**Assignment**
Write back each entry precisely as it is given.

**Source data**
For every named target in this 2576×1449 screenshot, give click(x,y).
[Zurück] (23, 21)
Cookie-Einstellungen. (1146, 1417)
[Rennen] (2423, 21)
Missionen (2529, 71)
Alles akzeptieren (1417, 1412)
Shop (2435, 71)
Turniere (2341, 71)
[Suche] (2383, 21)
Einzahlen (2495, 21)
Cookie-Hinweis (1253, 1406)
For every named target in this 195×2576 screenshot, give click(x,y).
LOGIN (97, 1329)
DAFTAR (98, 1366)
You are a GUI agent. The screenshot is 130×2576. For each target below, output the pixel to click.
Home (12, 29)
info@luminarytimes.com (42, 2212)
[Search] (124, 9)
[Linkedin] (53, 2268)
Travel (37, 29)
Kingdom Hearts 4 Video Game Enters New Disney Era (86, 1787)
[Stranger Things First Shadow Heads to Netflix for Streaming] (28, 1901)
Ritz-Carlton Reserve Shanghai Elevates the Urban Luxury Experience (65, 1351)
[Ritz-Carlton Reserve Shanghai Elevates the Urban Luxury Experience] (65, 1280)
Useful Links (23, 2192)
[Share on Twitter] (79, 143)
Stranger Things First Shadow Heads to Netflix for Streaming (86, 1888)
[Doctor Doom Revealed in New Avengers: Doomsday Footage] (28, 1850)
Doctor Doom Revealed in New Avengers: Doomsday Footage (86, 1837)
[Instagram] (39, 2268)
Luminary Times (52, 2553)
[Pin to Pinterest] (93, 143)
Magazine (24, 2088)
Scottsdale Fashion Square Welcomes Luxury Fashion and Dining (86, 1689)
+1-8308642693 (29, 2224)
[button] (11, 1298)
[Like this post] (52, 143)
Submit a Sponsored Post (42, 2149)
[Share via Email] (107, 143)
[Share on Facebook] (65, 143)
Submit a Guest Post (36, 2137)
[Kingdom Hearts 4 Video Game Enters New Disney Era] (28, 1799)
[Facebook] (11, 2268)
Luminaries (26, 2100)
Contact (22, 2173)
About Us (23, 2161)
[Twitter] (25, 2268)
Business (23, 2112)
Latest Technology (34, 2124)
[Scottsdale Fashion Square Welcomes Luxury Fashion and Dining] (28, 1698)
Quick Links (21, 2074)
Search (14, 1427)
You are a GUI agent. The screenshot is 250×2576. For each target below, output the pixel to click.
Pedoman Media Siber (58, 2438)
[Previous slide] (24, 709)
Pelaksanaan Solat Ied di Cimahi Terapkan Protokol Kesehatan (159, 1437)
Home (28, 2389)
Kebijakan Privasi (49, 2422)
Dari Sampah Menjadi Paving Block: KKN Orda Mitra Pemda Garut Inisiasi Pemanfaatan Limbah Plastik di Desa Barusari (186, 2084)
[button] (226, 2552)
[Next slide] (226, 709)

**Result of this exercise**
For every named target in this 2576×1449 screenshot, give click(x,y).
[Zurück] (23, 21)
Cookie-Einstellungen. (1146, 1417)
[Rennen] (2423, 21)
Missionen (2529, 71)
Alles akzeptieren (1417, 1412)
Shop (2435, 71)
Turniere (2341, 71)
[Suche] (2383, 21)
Einzahlen (2495, 21)
Cookie-Hinweis (1253, 1406)
For every named target in this 195×2576 screenshot, give click(x,y).
LOGIN (97, 1329)
DAFTAR (98, 1366)
You are a GUI agent. The screenshot is 130×2576. For each target below, output the pixel to click.
Home (12, 29)
info@luminarytimes.com (42, 2212)
[Search] (124, 9)
[Linkedin] (53, 2268)
Travel (37, 29)
Kingdom Hearts 4 Video Game Enters New Disney Era (86, 1787)
[Stranger Things First Shadow Heads to Netflix for Streaming] (28, 1901)
Ritz-Carlton Reserve Shanghai Elevates the Urban Luxury Experience (65, 1351)
[Ritz-Carlton Reserve Shanghai Elevates the Urban Luxury Experience] (65, 1280)
Useful Links (23, 2192)
[Share on Twitter] (79, 143)
Stranger Things First Shadow Heads to Netflix for Streaming (86, 1888)
[Doctor Doom Revealed in New Avengers: Doomsday Footage] (28, 1850)
Doctor Doom Revealed in New Avengers: Doomsday Footage (86, 1837)
[Instagram] (39, 2268)
Luminary Times (52, 2553)
[Pin to Pinterest] (93, 143)
Magazine (24, 2088)
Scottsdale Fashion Square Welcomes Luxury Fashion and Dining (86, 1689)
+1-8308642693 (29, 2224)
[button] (11, 1298)
[Like this post] (52, 143)
Submit a Sponsored Post (42, 2149)
[Share via Email] (107, 143)
[Share on Facebook] (65, 143)
Submit a Guest Post (36, 2137)
[Kingdom Hearts 4 Video Game Enters New Disney Era] (28, 1799)
[Facebook] (11, 2268)
Luminaries (26, 2100)
Contact (22, 2173)
About Us (23, 2161)
[Twitter] (25, 2268)
Business (23, 2112)
Latest Technology (34, 2124)
[Scottsdale Fashion Square Welcomes Luxury Fashion and Dining] (28, 1698)
Quick Links (21, 2074)
Search (14, 1427)
You are a GUI agent. The screenshot is 250×2576. For each target below, output the pixel to click.
Pedoman Media Siber (58, 2438)
[Previous slide] (24, 709)
Pelaksanaan Solat Ied di Cimahi Terapkan Protokol Kesehatan (159, 1437)
Home (28, 2389)
Kebijakan Privasi (49, 2422)
Dari Sampah Menjadi Paving Block: KKN Orda Mitra Pemda Garut Inisiasi Pemanfaatan Limbah Plastik di Desa Barusari (186, 2084)
[button] (226, 2552)
[Next slide] (226, 709)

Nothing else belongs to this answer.